North Korea fired a ballistic missile over Japan and into the Pacific on Friday, responding to new UN sanctions with what appeared to be its furthest-ever missile flight amid high tensions over its weapons programmes.
The launch, from near Pyongyang, came after the United Nations Security Council imposed an eighth set of measures on the isolated country following its sixth nuclear test earlier this month.
It was by far its largest to date and Pyongyang said it was a hydrogen bomb small enough to fit onto a missile.
In New York, the Security Council called an emergency meeting for later on Friday.
The US Pacific Command confirmed Friday’s rocket was an intermediate range ballistic missile (IRBM) and said it did not pose a threat to North America or to the US Pacific territory of Guam, which Pyongyang has threatened to bracket with “enveloping fire”.
Seoul’s defence ministry said it probably travelled around 3,700 kilometres and reached a maximum altitude of 770 kilometres.
It was “the furthest overground any of their ballistic missiles has ever travelled”, Joseph Dempsey of the International Institute for Strategic Studies said on Twitter.
Physicist David Wright, of the Union of Concerned Scientists, added: “North Korea demonstrated that it could reach Guam with this missile, although the payload the missile was carrying is not known” and its accuracy was in doubt.
The North has raised global tensions with its rapid progress in weapons technology under leader Kim Jong-Un, who is closely associated with the programme and regularly pictured by state media overseeing launches and visiting facilities.

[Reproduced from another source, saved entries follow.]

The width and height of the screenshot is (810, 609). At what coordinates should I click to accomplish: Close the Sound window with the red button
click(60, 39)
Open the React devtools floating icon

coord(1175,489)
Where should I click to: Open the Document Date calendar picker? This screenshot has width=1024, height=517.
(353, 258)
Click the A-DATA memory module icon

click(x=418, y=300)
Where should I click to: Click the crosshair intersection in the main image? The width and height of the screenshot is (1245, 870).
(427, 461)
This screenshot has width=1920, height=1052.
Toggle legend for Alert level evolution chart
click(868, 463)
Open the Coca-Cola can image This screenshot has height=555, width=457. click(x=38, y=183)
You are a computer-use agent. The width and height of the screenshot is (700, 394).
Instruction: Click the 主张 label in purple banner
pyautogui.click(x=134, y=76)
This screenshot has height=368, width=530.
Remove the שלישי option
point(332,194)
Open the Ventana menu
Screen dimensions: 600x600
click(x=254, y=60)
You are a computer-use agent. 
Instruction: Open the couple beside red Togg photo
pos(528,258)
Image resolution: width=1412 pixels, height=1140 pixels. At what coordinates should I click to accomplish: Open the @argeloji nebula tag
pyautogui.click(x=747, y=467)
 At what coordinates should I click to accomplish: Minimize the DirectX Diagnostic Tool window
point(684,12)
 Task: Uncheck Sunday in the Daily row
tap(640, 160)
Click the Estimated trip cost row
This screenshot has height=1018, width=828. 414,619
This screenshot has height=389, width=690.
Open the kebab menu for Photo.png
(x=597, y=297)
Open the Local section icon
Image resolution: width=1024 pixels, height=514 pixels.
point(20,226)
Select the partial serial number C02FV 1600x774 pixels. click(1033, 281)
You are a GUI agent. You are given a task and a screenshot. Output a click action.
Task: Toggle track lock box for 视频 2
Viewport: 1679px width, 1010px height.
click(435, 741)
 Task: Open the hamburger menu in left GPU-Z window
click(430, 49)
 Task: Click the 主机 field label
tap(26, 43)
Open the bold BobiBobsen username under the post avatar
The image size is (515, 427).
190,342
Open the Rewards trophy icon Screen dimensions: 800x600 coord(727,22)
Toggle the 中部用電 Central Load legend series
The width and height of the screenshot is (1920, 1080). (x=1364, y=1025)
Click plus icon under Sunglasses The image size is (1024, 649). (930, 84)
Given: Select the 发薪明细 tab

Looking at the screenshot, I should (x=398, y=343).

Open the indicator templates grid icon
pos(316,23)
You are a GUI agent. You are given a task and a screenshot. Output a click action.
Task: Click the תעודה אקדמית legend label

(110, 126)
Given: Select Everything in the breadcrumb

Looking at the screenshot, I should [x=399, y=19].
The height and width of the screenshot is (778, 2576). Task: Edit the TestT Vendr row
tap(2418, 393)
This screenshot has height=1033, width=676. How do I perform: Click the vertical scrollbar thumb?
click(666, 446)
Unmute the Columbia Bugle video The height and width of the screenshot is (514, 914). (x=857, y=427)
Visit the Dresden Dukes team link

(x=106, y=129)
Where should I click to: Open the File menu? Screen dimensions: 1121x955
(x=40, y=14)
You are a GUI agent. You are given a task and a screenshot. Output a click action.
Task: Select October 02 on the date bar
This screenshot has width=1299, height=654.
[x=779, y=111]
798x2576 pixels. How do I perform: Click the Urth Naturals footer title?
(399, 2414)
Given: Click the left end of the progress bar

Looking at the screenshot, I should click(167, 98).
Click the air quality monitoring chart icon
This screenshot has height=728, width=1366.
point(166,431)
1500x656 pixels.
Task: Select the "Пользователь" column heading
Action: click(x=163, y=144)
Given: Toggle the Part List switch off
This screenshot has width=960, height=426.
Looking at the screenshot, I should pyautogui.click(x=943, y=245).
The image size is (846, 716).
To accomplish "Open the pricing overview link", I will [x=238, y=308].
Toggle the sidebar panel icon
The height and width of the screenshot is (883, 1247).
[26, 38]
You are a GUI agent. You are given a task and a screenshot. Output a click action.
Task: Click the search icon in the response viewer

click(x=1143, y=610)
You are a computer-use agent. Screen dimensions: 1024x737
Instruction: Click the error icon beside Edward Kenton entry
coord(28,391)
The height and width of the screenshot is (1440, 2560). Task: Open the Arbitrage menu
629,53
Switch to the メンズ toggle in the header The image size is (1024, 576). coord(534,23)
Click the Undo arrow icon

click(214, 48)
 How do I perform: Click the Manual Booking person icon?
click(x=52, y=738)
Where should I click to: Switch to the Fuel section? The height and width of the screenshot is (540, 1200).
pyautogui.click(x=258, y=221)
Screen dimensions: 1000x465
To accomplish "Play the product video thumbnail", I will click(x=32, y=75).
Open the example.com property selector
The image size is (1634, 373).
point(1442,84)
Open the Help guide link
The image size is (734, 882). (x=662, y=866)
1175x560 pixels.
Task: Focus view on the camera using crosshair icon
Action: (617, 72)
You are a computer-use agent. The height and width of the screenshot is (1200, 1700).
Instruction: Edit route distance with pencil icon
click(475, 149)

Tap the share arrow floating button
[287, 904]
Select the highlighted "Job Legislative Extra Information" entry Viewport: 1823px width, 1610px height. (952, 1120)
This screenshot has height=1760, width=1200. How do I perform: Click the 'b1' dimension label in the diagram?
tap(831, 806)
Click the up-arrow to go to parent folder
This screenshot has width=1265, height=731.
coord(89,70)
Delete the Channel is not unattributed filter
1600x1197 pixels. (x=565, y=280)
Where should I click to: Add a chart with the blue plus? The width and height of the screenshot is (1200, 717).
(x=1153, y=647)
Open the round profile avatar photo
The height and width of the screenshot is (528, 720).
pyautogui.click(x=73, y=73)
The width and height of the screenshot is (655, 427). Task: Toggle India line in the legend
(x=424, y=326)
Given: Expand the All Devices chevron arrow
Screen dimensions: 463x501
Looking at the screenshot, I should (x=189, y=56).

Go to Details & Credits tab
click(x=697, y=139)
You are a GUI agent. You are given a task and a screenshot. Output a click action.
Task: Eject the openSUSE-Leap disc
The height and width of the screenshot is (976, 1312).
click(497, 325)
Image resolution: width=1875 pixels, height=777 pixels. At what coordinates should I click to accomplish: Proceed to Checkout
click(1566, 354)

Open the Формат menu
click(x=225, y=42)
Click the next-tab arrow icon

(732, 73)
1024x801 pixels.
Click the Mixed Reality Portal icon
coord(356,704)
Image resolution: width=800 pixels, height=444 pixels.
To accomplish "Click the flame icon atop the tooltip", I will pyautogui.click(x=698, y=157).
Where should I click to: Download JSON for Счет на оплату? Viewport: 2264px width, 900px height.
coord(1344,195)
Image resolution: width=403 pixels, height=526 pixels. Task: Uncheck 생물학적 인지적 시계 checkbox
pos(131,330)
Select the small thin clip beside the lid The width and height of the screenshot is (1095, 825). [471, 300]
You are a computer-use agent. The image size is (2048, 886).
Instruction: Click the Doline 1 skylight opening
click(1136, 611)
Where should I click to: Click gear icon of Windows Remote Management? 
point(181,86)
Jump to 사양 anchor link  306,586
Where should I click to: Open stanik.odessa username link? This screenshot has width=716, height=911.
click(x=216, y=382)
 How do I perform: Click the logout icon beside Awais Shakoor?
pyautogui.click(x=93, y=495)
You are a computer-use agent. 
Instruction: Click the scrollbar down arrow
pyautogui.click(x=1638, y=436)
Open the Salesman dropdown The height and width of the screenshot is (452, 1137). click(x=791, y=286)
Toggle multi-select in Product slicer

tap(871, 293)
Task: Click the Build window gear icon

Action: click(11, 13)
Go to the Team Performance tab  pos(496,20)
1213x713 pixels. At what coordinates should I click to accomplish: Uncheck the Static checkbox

The North’s last missile launch, a Hwasong-12 IRBM just over two weeks ago, also overflew Japan’s main islands and was the first to do so for years.
But when Pyongyang tested two intercontinental ballistic missiles in July that appeared to bring much of the US mainland into range, it fired them on lofted trajectories that avoided passing over the archipelago nation.
“The North is sending a message which is, ‘we are not cowering before any sanctions and our warnings are not empty threats’,” Yang Moo-Jin of the University of North Korean Studies in Seoul told AFP.
“It has vowed the US would face ‘pain and suffering’ in retaliation for the UN sanctions.”